___ EXCERPTED DATA ___

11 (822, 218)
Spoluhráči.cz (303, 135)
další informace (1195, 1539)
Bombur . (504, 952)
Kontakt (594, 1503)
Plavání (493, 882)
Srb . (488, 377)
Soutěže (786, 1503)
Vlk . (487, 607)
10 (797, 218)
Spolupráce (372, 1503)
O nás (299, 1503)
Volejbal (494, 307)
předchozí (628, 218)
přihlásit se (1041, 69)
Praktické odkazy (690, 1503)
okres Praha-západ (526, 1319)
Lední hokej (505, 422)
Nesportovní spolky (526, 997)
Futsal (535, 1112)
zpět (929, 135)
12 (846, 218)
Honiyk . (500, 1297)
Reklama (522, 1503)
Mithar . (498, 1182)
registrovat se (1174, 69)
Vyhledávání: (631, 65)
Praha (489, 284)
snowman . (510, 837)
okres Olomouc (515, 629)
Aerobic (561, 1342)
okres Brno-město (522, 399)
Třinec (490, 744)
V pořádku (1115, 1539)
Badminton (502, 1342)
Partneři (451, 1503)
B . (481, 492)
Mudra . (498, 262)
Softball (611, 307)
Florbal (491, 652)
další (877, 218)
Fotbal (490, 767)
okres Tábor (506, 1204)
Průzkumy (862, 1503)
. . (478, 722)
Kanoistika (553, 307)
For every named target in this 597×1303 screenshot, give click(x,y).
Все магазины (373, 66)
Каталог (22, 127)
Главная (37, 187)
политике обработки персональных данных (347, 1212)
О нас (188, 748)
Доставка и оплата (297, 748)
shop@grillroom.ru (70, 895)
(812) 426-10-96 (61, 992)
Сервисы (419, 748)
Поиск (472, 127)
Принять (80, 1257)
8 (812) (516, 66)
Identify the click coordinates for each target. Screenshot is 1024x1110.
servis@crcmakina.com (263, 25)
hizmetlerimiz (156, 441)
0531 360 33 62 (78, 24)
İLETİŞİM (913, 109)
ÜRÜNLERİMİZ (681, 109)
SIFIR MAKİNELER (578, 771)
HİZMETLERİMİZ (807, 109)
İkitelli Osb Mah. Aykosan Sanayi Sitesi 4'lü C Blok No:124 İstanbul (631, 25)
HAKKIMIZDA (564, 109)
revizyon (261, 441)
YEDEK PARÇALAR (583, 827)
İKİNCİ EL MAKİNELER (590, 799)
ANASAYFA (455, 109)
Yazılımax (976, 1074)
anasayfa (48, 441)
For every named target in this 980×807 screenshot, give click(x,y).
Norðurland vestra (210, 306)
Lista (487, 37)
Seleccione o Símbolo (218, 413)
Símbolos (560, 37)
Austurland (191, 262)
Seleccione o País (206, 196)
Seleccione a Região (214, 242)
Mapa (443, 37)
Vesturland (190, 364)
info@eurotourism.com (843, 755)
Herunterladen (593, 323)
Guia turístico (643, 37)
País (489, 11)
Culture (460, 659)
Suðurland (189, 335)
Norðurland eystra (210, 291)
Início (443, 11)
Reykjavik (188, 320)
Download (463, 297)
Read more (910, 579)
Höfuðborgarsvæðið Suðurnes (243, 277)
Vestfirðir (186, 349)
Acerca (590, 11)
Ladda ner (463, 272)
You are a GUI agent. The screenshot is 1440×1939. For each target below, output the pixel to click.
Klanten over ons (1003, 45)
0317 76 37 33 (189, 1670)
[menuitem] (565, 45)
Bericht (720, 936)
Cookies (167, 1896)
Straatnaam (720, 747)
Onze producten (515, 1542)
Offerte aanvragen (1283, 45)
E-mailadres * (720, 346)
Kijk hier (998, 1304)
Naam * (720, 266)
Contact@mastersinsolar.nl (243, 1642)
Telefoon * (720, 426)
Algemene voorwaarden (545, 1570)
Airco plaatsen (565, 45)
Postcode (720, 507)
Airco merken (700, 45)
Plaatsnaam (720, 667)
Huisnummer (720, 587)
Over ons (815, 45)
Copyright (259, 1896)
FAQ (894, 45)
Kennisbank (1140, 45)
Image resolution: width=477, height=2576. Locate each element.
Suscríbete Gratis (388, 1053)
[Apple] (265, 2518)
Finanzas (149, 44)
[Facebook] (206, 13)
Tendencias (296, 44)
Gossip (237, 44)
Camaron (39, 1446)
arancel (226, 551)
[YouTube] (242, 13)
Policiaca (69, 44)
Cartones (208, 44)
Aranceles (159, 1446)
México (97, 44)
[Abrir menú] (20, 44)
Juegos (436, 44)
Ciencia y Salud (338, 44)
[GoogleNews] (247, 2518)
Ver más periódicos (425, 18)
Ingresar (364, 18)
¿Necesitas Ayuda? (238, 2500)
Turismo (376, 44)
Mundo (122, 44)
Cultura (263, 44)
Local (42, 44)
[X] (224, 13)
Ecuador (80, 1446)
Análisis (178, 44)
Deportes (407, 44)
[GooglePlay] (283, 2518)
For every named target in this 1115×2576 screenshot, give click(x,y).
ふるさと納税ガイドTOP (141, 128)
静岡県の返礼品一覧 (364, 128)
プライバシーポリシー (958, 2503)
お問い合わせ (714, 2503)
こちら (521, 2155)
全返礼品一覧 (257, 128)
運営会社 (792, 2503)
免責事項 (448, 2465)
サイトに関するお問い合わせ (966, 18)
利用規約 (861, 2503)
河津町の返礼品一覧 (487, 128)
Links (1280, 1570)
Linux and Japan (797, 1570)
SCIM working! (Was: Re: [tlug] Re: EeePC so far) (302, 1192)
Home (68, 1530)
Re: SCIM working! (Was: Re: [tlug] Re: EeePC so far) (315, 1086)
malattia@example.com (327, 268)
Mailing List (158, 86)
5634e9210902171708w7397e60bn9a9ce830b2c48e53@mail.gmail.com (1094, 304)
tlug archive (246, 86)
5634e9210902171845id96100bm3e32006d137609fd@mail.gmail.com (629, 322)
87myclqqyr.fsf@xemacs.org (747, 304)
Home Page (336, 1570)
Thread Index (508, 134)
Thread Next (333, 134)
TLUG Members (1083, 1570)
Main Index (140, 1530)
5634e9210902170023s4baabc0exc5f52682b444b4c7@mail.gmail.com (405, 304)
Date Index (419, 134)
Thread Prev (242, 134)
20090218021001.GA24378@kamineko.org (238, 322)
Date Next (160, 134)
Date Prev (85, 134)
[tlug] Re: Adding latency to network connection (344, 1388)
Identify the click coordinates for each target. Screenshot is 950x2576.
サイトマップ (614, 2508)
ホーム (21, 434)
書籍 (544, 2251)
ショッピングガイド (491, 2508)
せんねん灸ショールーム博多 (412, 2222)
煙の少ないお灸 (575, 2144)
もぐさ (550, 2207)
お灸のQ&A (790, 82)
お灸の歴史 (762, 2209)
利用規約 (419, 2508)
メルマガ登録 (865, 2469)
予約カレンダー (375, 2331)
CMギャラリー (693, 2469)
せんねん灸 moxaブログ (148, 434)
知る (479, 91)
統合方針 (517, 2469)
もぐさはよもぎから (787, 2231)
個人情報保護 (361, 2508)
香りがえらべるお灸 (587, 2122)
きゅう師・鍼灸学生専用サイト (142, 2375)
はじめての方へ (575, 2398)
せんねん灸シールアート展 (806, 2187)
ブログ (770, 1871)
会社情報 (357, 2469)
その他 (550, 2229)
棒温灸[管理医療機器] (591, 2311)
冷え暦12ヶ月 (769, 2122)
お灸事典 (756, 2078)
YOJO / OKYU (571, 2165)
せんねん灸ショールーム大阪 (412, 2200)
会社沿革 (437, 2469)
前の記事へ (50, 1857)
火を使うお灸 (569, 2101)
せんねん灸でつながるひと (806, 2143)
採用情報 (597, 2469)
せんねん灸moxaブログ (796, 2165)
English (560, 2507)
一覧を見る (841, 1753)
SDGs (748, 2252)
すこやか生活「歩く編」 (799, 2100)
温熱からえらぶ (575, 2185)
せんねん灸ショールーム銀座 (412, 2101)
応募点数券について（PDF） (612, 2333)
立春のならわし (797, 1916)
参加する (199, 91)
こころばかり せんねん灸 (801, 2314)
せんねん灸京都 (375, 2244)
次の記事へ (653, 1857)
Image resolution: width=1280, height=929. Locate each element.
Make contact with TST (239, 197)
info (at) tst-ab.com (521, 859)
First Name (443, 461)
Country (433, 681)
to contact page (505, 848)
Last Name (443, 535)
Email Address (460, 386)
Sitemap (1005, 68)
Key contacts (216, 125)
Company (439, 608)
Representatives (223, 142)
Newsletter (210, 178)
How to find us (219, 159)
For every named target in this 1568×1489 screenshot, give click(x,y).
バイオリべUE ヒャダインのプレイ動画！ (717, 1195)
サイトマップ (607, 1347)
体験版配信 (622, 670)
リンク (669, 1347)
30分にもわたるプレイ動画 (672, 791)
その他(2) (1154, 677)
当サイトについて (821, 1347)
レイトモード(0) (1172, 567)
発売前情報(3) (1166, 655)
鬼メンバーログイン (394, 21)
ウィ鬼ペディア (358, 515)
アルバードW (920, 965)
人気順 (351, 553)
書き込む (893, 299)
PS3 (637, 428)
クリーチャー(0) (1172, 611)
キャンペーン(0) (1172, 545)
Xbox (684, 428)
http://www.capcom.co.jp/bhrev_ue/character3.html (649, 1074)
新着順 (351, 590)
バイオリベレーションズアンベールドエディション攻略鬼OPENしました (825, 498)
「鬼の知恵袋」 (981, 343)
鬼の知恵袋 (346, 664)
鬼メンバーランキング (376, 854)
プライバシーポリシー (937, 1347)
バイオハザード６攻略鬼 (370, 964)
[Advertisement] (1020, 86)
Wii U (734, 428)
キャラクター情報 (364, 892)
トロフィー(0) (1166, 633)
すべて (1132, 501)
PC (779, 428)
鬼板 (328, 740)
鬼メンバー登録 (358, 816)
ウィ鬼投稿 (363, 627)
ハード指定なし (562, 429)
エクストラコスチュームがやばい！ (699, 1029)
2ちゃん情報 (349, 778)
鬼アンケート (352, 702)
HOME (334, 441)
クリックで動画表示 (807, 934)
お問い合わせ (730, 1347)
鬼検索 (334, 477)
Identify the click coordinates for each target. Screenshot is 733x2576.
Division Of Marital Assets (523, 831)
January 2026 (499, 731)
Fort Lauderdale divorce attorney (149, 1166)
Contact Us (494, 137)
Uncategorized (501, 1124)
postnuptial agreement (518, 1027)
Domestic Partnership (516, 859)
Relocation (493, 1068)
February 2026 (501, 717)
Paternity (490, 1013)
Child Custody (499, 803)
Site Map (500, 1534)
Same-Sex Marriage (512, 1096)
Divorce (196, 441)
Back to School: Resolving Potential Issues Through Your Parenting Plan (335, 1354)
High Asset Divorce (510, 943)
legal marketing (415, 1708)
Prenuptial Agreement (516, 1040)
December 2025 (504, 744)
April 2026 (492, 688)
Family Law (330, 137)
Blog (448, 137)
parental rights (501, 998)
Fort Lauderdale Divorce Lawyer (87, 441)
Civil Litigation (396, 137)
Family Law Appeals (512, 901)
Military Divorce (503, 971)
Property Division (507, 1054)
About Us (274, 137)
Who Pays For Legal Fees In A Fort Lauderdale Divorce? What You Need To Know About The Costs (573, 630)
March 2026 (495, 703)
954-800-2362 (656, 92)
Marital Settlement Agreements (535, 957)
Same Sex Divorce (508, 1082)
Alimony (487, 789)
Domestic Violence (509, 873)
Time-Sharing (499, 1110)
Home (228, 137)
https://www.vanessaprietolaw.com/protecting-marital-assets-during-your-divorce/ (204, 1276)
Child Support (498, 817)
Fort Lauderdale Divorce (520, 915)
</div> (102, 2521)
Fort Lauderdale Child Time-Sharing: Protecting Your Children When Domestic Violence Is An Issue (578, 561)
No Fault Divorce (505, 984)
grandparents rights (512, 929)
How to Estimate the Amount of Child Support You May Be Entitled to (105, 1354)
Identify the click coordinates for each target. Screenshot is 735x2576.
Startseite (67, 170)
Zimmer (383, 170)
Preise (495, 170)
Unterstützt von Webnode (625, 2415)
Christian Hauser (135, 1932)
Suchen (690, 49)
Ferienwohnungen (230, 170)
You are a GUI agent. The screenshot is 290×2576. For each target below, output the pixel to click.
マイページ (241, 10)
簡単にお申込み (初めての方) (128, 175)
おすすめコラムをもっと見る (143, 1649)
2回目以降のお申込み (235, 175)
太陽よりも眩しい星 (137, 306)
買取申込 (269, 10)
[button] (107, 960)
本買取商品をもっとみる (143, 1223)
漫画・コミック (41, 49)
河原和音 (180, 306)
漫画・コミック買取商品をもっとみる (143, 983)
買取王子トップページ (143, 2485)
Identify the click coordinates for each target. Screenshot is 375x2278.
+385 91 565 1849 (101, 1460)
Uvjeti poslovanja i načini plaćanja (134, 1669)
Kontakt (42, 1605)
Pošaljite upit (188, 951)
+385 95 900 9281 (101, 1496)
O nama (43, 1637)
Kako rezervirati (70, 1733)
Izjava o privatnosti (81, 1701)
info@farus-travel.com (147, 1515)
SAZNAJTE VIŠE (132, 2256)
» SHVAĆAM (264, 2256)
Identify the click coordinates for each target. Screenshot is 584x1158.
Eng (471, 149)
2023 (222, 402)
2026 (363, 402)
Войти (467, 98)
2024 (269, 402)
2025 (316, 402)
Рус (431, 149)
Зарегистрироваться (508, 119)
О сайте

___

**GIVEN REQUEST**. Pull out the stretch of records from the line that contains "人気順 (351, 553)" through the line that contains "トロフィー(0) (1166, 633)", copying each line as it appears.

**FINAL ANSWER**.
人気順 (351, 553)
書き込む (893, 299)
PS3 (637, 428)
クリーチャー(0) (1172, 611)
キャンペーン(0) (1172, 545)
Xbox (684, 428)
http://www.capcom.co.jp/bhrev_ue/character3.html (649, 1074)
新着順 (351, 590)
バイオリベレーションズアンベールドエディション攻略鬼OPENしました (825, 498)
「鬼の知恵袋」 (981, 343)
鬼の知恵袋 (346, 664)
鬼メンバーランキング (376, 854)
プライバシーポリシー (937, 1347)
バイオハザード６攻略鬼 (370, 964)
[Advertisement] (1020, 86)
Wii U (734, 428)
キャラクター情報 (364, 892)
トロフィー(0) (1166, 633)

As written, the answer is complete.